Хансен завозился на своем бревнышке. Он протянул руки к Маро и хотел взять ее пальцы в свои, но она судорожно их вырвала. Не ревновала ли она к Гуле? Что с ней происходит?

— Филипп, погодите немножко, не трогайте меня… Ах, погодите и подумайте. Ваша жена вернулась. Надо у нее спросить, захочет ли она вас отдать.

— Марья Карловна, у нас так не делается, и, конечно, она не захочет. Ведь я вам все говорил. Теперь вы начинаете сначала! — нетерпеливо вырвалось у Хансена. — Решать так решать. Или объявить все сразу, или…

— Или? — спросила Маро.

— Или оставить все по-прежнему.

— Тогда оставим все по-прежнему. — Она встала, повернулась и хотела идти. Я сидел, совершенно сбитый с толку.

— Маро! — воскликнул Хансен, кидаясь к ней. — Маро, вы сердиты на меня. Так нельзя ничего решать.

— Нет, я не сердита на вас.

— Ну, так дайте мне ваши руки!.. — Он протянул к ней свои.

— Нет, — ответила она тихо. В голосе ее была странная матовость, делавшая его беззвучным. — Не трогайте меня. Сейчас это совсем не нужно. Филипп, пожалуйста, поймите меня по-настоящему. Очень важно, чтоб вы все поняли. Надо вам самому выпросить у жены согласие на развод, иначе мы не будем счастливы.

Хансен взглянул на нее, опустил руки и побледнел еще больше.

— Это значит, что нам надо попрощаться. Вы это сами знаете. Жена меня любит, насколько может любить, и по доброй воле не отпустит. Или, вы думаете, она все поймет и благословит?

— Филипп, Филипп, — шепнула Маро с болью. — Сколько раз мы говорили об этом и ссорились. Сколько раз мы оба сознавали, что надо сделать… И вот пришла минута. Неужели мы станем трусить и лицемерить?
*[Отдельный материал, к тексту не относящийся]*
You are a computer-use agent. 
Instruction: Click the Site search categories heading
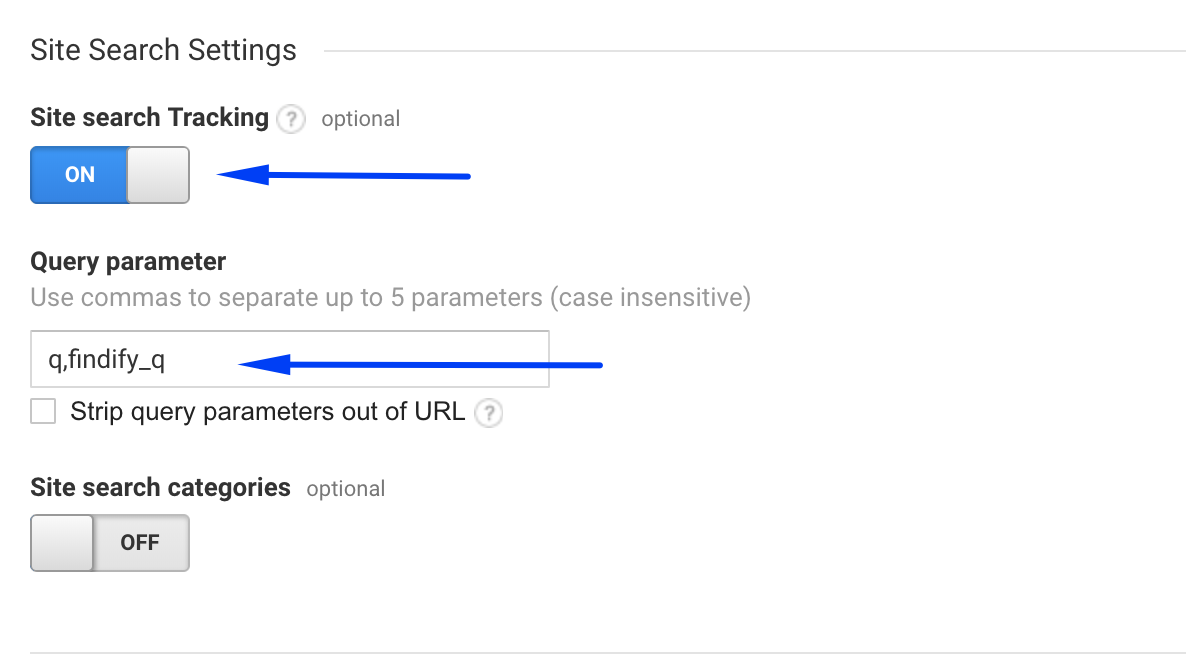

Она подошла к бревну и села, уронив лицо в ладони.

— Вы корите меня, ну, а если бы я позвала вас сейчас к себе и решила одна, — были бы вы счастливы? Были мы счастливы эти дни? Я люблю вас больше жизни, вы знаете. Только этого, кажется, мало… Не глядите так! Вы жалеете меня, я жалею вас. Ну, — давайте перестанем жалеть, — и как тогда нужно будет решить?

Хансен опустился перед ней на колени и положил белокурую голову ей на руки. Она вздохнула тихонько и глядела на него сверху вниз:

— И этого сейчас не надо, нет. Ах, вы тогда не прогнали меня. Теперь это больнее. Ну, Филипп, посмотрите на меня. Филипп, самое дорогое, самое чудное — об одном думать одинаково. Дайте мне посмотреть на вас. Вы думаете сейчас так, как я? Да?

Он поднял голову, и они долго-долго глядели друг другу в глаза.

— Прощай, — медленно сказала Маро, нагибаясь к его губам, — прощай, прощай! — Каждое слово точно выходило из страшной глубины, но голос ее был спокоен. — Будь радостен… Только, о, Филипп… не люби ее сразу. Н-не забывай… — Голос ее дрогнул, она отвернулась, оттолкнула его рукой и пошла наверх, в темноту…

Хансен остался лежать у бревна, спрятав голову в руки.